■ Aangeleverde tekst:
━━━━━━
Syntra Brussel: ‘We moeten afstemmen op de Brusselse noden’

Jean-Marie Binst
© Brussel Deze Week
03/11/2011
Het aantal opleidingen van Syntra Brussel is sinds 2003 verdubbeld. Nu wil de benjamin onder de Syntra’s de lat nog hoger leggen. De naamsbekendheid moet groter, de cursussen ‘brusselser’. Er zijn groeikansen te over, bijvoorbeeld met anderstalige cursisten, maar tegelijk dreigt het faillissement. Per direct zelfs, als de politiek de Brusselnorm laat vallen.

N et nu Syntra Brussel een financieel gezond Nederlandstalig opleidingscentrum voor zelfstandigen en kmo's heeft uitgebouwd, komen er nieuwe uitdagingen op het centrum af.
Goed ondernemerschap is anticiperen op behoeftes. Maar soms gaat dat traag. De overheid vraagt nu pas om het cursusaanbod voor jongeren en volwassenen af te stemmen op de 'grootstedelijke behoeften'. Maar de overheid wikt en weegt tegelijkertijd over de Brusselnorm, in het kader van landelijke bezuinigingen. (Volgens de Brusselnorm of 300.000-norm zijn er in het gewest 300.000 'gebruikers' van Nederlandstalige/Vlaamse voorzieningen.)

Hoe gaat Syntra Brussel hiermee om? We vragen het aan de trekpaarden: voorzitter Eddy Marstboom (voor zijn pensioentijd Unizo-voorman, voordien NCMV) en kersvers directeur Sigurd Vangermeersch (met een verleden in de politiek en als coördinator van onderwijsprogramma's in Rwanda).

Syntra Brussel kopieert het opleidingsaanbod uit Vlaanderen, en dat blijkt niet te volstaan voor de overheid.
━━━━━━
■ Aangeleverde gegevens:
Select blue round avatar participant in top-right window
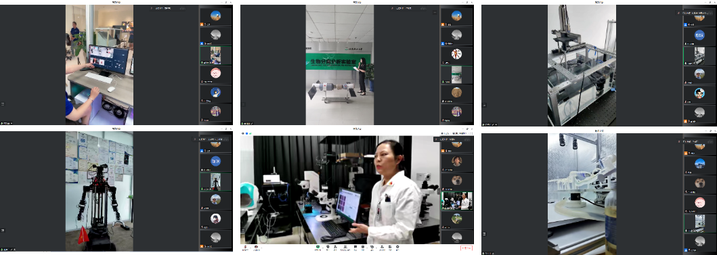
━━━━━━
■ Maak de opdrachten:
1) Schrijf het artikel over Syntra Brussel opnieuw uit van "Hoe gaat Syntra" tot "onderwijsprogramma's in Rwanda)." en vervang daarbij "kersvers" door "nieuwe".
2) Vertaal deze zin uit het artikel over Syntra Brussel in het Engels: "Syntra Brussel kopieert het opleidingsaanbod uit Vlaanderen, en dat blijkt niet te volstaan voor de overheid."
3) Schrijf het artikel over Syntra Brussel verder na de laatste zin.

■ Verwachte antwoorden:
1)
Hoe gaat Syntra Brussel hiermee om? We vragen het aan de trekpaarden: voorzitter Eddy Marstboom (voor zijn pensioentijd Unizo-voorman, voordien NCMV) en nieuwe directeur Sigurd Vangermeersch (met een verleden in de politiek en als coördinator van onderwijsprogramma's in Rwanda).

2) Syntra Brussel copies the range of courses from Flanders, and that turns out not to be enough for the government.

3)
Eddy Marstboom:
"Bij onze opstart in 2003 bleek er meer dan een markt te zijn voor een Nederlandstalig Syntra in Brussel en de Rand. Dankzij het kopiëren van het Vlaamse opleidingsaanbod konden we hier behoorlijk snel groeien. Het maakte Syntra Brussel financieel leefbaar; nu moeten we vooruitblikken en verdiepen. Een specifiek Brussels opleidingsaanbod dringt zich op. We gaan de vergelijking maken met onze Franstalige pendant Espace Formation PME, dat bijvoorbeeld sterk staat in deeltijds leren/deeltijds werken. Op die manier kan Syntra Vlaanderen zien wat in Brussel nog extra mogelijk is."

U veronderstelt een groeimarkt voor cursisten in Brussel. Waarop baseert u zich?
Sigurd Vangermeersch:
"Twee derde van de cursisten komt van buiten Brussel. Als we willen doorgroeien, moeten we ons richten op mensen die in Brussel wonen. Een van de doelgroepen daarin zijn jongeren uit het Nederlandstalige onderwijs. Zij maken toch 22 tot 24 procent van alle leerplichtigen in Brussel uit. Die jongeren kunnen bij heroriëntatie of schoolmoeheid terecht in ons Leertijd-programma (4 dagen per week vakpraktijk bij een ondernemer, 1 dag school, red.)."

Hoe gaat u de Brusselse jongeren bereiken?
Vangermeersch:
"Syntra Brussel moet dringend zijn communicatiestrategie aanpassen. Totnogtoe was die te uniform, met één opleidingskrant voor heel het aanbod. Die werd vijfmaal per jaar verspreid via de Streekkrant in de Rand en BDW in Brussel. Nu willen we diversifiëren om ook anderstaligen te bereiken, bijvoorbeeld in het Nederlandstalig onderwijs of met direct mail. Ook willen we nauw samenwerken met de Brusselse instellingen, bijvoorbeeld met het Brussels Onthaal­bureau BON, Tracé (inschakeling op de arbeidsmarkt) en het Belgisch-Roemeens Huis. Volwassen Roemenen krijgen hier opleidingen zoals tegelzetten, horeca of bedrijfsbeheer. Via taalomkadering worden die cursussen aan homo­gene groepen Roemenen gegeven. De tolk wordt extra gesubsidieerd via Syntra Vlaanderen en het Europees Sociaal Fonds."

Waarom wilt u ook focus­sen op anderstalige cursisten?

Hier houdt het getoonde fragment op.